--- DATA LISTING Enclosed Below ---

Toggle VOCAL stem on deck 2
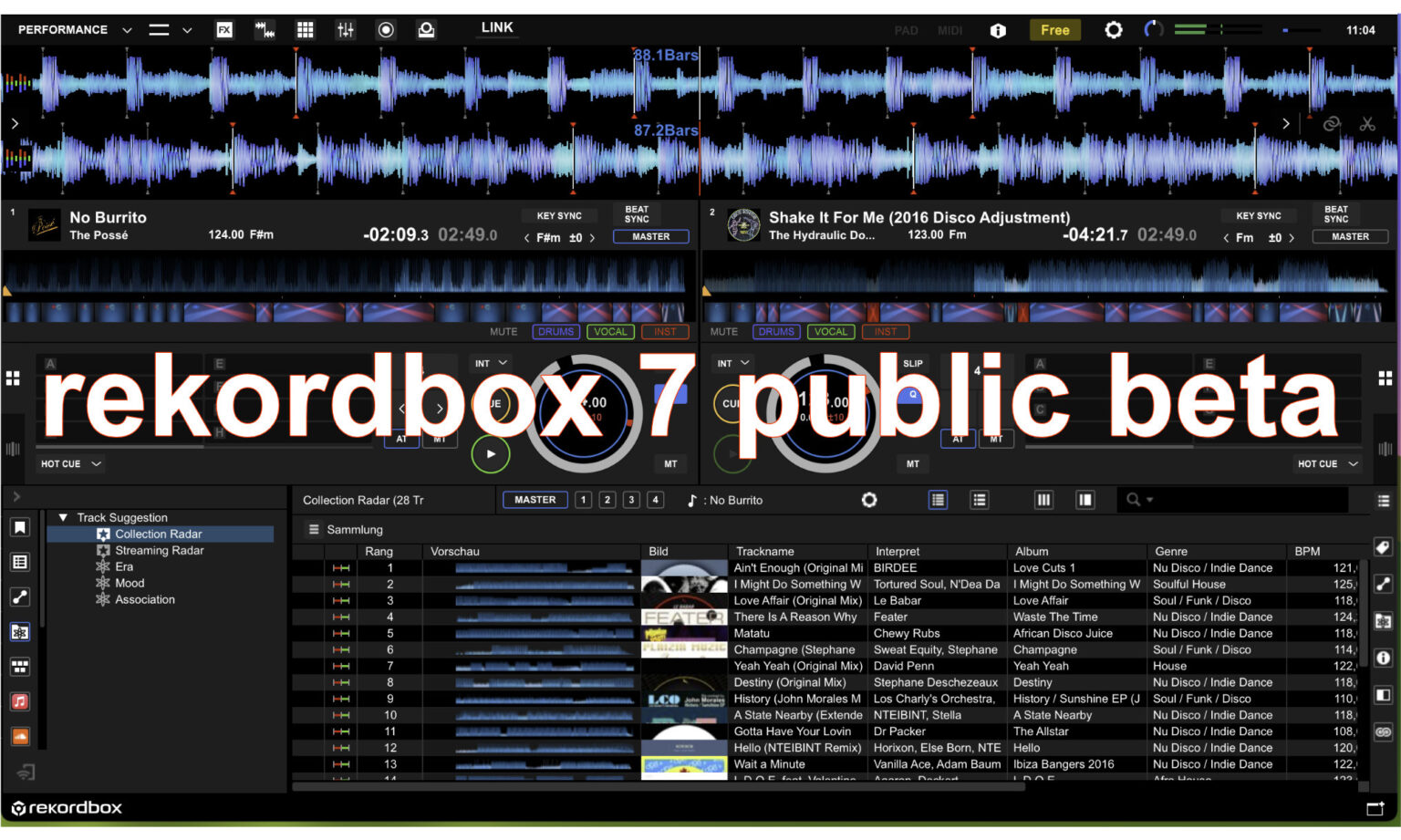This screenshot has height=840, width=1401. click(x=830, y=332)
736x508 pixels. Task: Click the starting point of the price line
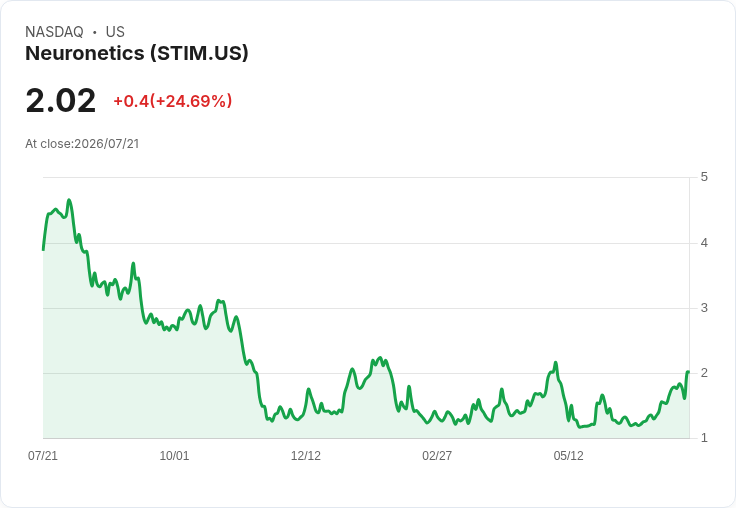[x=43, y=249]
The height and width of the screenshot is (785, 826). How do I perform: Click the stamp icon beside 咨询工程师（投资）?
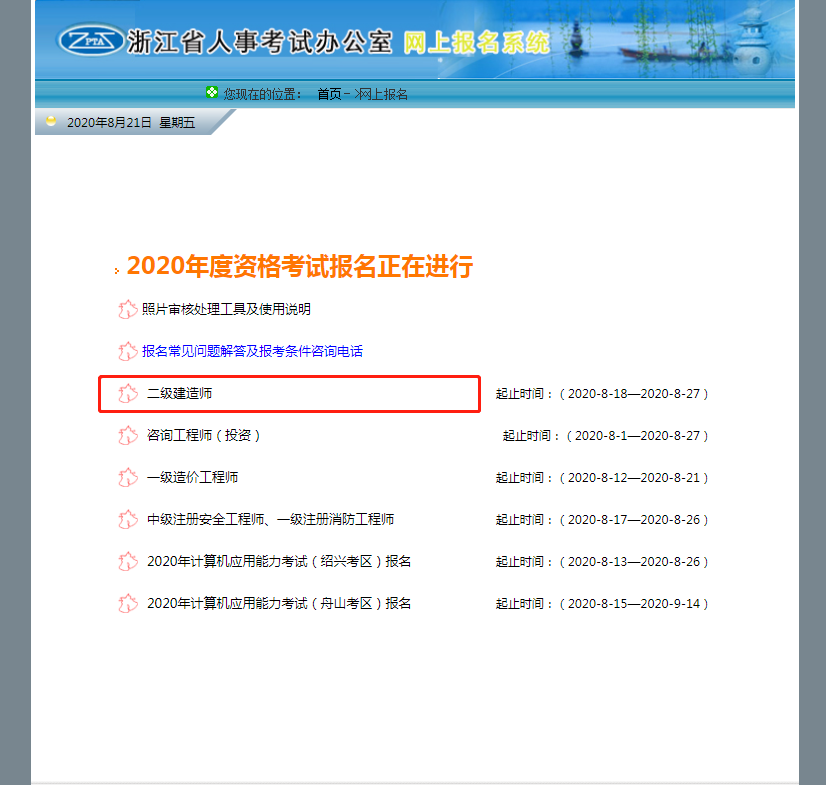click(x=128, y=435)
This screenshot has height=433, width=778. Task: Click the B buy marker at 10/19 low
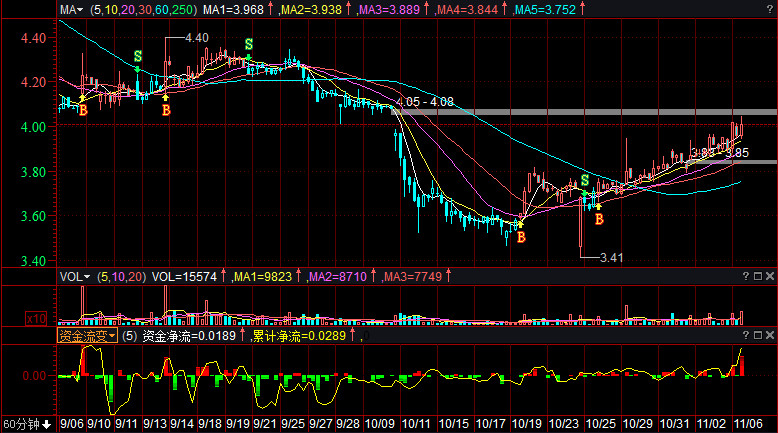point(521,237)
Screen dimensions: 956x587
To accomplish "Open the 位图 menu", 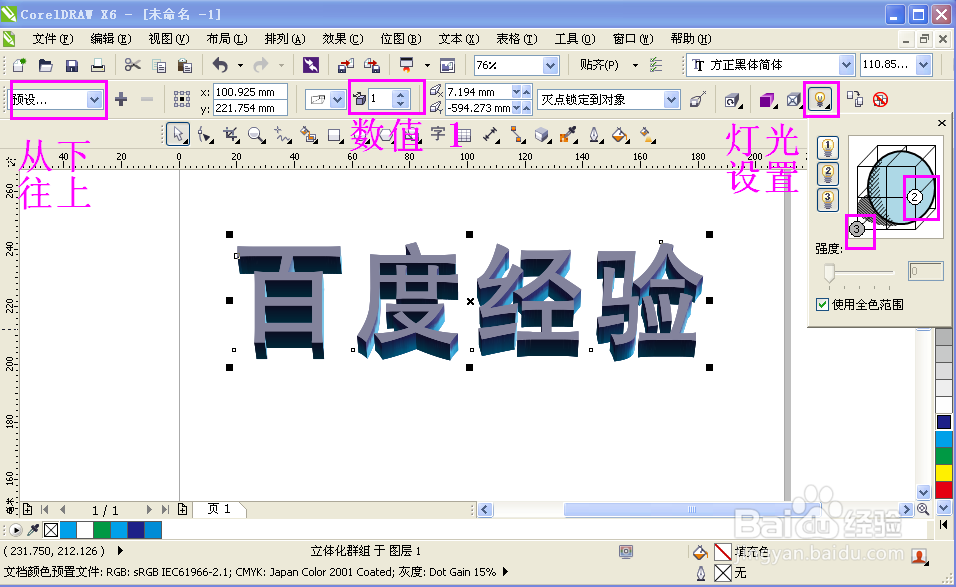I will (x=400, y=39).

--- End of Enclosed DATA LISTING ---

PROBLEM REQUIREMENTS: Working from the records above, set down word for word everything from the line containing "The height and" down to the line containing "Screen dimensions: 956x587", ends included, minus the pictures.

SOLVED EXERCISE:
The height and width of the screenshot is (785, 826). How do I perform: Click the stamp icon beside 咨询工程师（投资）?
click(x=128, y=435)
This screenshot has height=433, width=778. Task: Click the B buy marker at 10/19 low
point(521,237)
Screen dimensions: 956x587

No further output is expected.